MATERIAL PROVIDED:
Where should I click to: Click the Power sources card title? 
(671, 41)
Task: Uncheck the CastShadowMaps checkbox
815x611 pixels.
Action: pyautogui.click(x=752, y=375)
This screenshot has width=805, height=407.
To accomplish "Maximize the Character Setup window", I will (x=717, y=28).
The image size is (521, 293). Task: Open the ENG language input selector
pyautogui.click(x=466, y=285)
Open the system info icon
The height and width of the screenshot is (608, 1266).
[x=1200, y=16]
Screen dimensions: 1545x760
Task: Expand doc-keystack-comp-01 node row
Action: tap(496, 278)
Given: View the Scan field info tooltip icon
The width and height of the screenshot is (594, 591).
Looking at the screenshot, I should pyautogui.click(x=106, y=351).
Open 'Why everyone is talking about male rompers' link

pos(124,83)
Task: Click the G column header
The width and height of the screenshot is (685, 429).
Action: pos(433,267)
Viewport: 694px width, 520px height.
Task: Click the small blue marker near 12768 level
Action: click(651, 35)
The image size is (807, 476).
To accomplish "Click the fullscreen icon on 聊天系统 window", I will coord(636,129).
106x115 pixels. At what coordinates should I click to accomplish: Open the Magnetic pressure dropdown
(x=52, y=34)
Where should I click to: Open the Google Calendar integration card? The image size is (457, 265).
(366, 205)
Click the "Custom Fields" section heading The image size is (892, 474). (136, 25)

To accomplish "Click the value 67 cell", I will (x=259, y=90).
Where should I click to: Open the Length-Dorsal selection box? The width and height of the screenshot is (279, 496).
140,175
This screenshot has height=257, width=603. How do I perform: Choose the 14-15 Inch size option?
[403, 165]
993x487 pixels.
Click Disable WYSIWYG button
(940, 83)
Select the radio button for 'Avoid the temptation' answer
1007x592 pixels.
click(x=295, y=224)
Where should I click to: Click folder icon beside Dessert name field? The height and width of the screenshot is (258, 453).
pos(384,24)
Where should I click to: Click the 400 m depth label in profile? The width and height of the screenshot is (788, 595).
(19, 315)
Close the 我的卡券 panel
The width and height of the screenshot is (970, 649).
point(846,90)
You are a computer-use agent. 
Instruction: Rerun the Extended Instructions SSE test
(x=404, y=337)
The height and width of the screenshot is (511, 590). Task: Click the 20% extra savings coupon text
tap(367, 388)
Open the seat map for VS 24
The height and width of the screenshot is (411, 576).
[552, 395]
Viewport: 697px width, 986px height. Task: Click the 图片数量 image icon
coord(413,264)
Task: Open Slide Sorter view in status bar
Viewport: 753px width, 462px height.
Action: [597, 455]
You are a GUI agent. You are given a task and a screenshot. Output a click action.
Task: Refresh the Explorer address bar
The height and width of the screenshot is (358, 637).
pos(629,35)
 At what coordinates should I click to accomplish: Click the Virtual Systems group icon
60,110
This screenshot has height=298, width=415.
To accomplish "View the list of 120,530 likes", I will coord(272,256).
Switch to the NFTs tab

WHAT YOU SHOULD DO:
The full listing above is to be given again exactly.

OUTPUT FOR THIS EXERCISE:
Where should I click to: Click the Power sources card title? 
(671, 41)
Task: Uncheck the CastShadowMaps checkbox
815x611 pixels.
Action: pyautogui.click(x=752, y=375)
This screenshot has width=805, height=407.
To accomplish "Maximize the Character Setup window", I will (x=717, y=28).
The image size is (521, 293). Task: Open the ENG language input selector
pyautogui.click(x=466, y=285)
Open the system info icon
The height and width of the screenshot is (608, 1266).
[x=1200, y=16]
Screen dimensions: 1545x760
Task: Expand doc-keystack-comp-01 node row
Action: tap(496, 278)
Given: View the Scan field info tooltip icon
The width and height of the screenshot is (594, 591).
Looking at the screenshot, I should pyautogui.click(x=106, y=351).
Open 'Why everyone is talking about male rompers' link

pos(124,83)
Task: Click the G column header
The width and height of the screenshot is (685, 429).
Action: pos(433,267)
Viewport: 694px width, 520px height.
Task: Click the small blue marker near 12768 level
Action: click(651, 35)
The image size is (807, 476).
To accomplish "Click the fullscreen icon on 聊天系统 window", I will coord(636,129).
106x115 pixels. At what coordinates should I click to accomplish: Open the Magnetic pressure dropdown
(x=52, y=34)
Where should I click to: Open the Google Calendar integration card? The image size is (457, 265).
(366, 205)
Click the "Custom Fields" section heading The image size is (892, 474). (136, 25)

To accomplish "Click the value 67 cell", I will (x=259, y=90).
Where should I click to: Open the Length-Dorsal selection box? The width and height of the screenshot is (279, 496).
140,175
This screenshot has height=257, width=603. How do I perform: Choose the 14-15 Inch size option?
[403, 165]
993x487 pixels.
Click Disable WYSIWYG button
(940, 83)
Select the radio button for 'Avoid the temptation' answer
1007x592 pixels.
click(x=295, y=224)
Where should I click to: Click folder icon beside Dessert name field? The height and width of the screenshot is (258, 453).
pos(384,24)
Where should I click to: Click the 400 m depth label in profile? The width and height of the screenshot is (788, 595).
(19, 315)
Close the 我的卡券 panel
The width and height of the screenshot is (970, 649).
point(846,90)
You are a computer-use agent. 
Instruction: Rerun the Extended Instructions SSE test
(x=404, y=337)
The height and width of the screenshot is (511, 590). Task: Click the 20% extra savings coupon text
tap(367, 388)
Open the seat map for VS 24
The height and width of the screenshot is (411, 576).
[552, 395]
Viewport: 697px width, 986px height. Task: Click the 图片数量 image icon
coord(413,264)
Task: Open Slide Sorter view in status bar
Viewport: 753px width, 462px height.
Action: [597, 455]
You are a GUI agent. You are given a task and a screenshot. Output a click action.
Task: Refresh the Explorer address bar
The height and width of the screenshot is (358, 637).
pos(629,35)
 At what coordinates should I click to accomplish: Click the Virtual Systems group icon
60,110
This screenshot has height=298, width=415.
To accomplish "View the list of 120,530 likes", I will coord(272,256).
Switch to the NFTs tab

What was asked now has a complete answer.